At 15, she was cast in Aladdin at the Congress Theatre, and at 17, she played a lead role in Jack and the Beanstalk at Blackwood Miners Institute.

She was a 2003 top-four finalist in the BBC talent show Just Up Your Street, where she was the youngest contestant on the show. At the age of 18, she moved to London to attend the Mountview Academy of Theatre Arts.

== Career ==
Three weeks after graduating from Mountview, Hall was cast as Cosette in the Sondheim Theatre (then named Queen's Theatre) production of Les Misérables, marking her West End debut. She later was cast as Gabriella Montez in the 2008 High School Musical Live on Stage at Hammersmith Apollo, and as Tuptim in The King and I, before taking a hiatus from the West End. In March 2020, Hall was cast as The Inkeeper's Wife in the premiere of The Wicker Husband at the Watermill Theatre, which closed after five performances due to the COVID-19 pandemic.
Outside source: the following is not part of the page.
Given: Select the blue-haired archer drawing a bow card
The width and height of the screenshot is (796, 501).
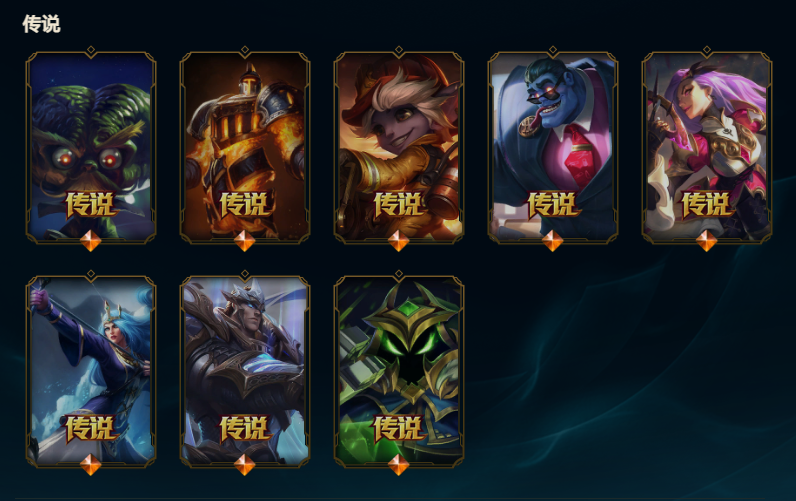Looking at the screenshot, I should pos(91,371).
Hall joined the cast of Operation Mincemeat in 2020, taking over the role of "Jean Leslie & Others" from Rory Furey-King, who originated the role in the original off-West End production. She remained in the role when the production transferred to the West End in 2023, and again when the production transferred to Broadway in 2025.

In 2026, Thespians: Greece The Musical (But Not That One) announced their full casting list, with Hall as Poly.

== Personal life ==
Hall is married to theatre set designer Bob Sterrett. She is Welsh-Filipina.